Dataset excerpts
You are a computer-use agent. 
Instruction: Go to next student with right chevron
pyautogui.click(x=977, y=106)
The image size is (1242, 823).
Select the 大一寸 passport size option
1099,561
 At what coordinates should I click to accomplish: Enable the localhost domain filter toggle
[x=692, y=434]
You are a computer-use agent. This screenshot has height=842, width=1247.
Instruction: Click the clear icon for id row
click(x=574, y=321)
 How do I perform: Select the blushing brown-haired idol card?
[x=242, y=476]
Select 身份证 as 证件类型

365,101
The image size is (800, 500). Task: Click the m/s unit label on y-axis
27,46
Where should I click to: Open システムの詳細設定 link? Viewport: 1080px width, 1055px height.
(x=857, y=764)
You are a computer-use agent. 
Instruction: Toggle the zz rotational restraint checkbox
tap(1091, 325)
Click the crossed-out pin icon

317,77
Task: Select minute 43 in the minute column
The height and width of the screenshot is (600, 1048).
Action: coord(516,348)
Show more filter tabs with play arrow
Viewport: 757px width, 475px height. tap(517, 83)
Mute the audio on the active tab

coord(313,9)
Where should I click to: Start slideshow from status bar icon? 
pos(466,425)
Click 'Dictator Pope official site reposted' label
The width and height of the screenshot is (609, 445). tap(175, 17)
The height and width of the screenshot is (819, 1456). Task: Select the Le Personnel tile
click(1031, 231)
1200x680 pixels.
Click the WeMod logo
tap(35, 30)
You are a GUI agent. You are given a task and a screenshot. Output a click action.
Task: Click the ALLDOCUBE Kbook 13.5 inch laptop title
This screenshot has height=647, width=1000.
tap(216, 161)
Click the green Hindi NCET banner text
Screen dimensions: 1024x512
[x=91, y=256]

» The task: Only the lines from the one containing "Where should I click to: Open" through the last line of the entries above should be copied, exactly as written.

» Output of the exercise:
Where should I click to: Open システムの詳細設定 link? Viewport: 1080px width, 1055px height.
(x=857, y=764)
You are a computer-use agent. 
Instruction: Toggle the zz rotational restraint checkbox
tap(1091, 325)
Click the crossed-out pin icon

317,77
Task: Select minute 43 in the minute column
The height and width of the screenshot is (600, 1048).
Action: coord(516,348)
Show more filter tabs with play arrow
Viewport: 757px width, 475px height. tap(517, 83)
Mute the audio on the active tab

coord(313,9)
Where should I click to: Start slideshow from status bar icon? 
pos(466,425)
Click 'Dictator Pope official site reposted' label
The width and height of the screenshot is (609, 445). tap(175, 17)
The height and width of the screenshot is (819, 1456). Task: Select the Le Personnel tile
click(1031, 231)
1200x680 pixels.
Click the WeMod logo
tap(35, 30)
You are a GUI agent. You are given a task and a screenshot. Output a click action.
Task: Click the ALLDOCUBE Kbook 13.5 inch laptop title
This screenshot has height=647, width=1000.
tap(216, 161)
Click the green Hindi NCET banner text
Screen dimensions: 1024x512
[x=91, y=256]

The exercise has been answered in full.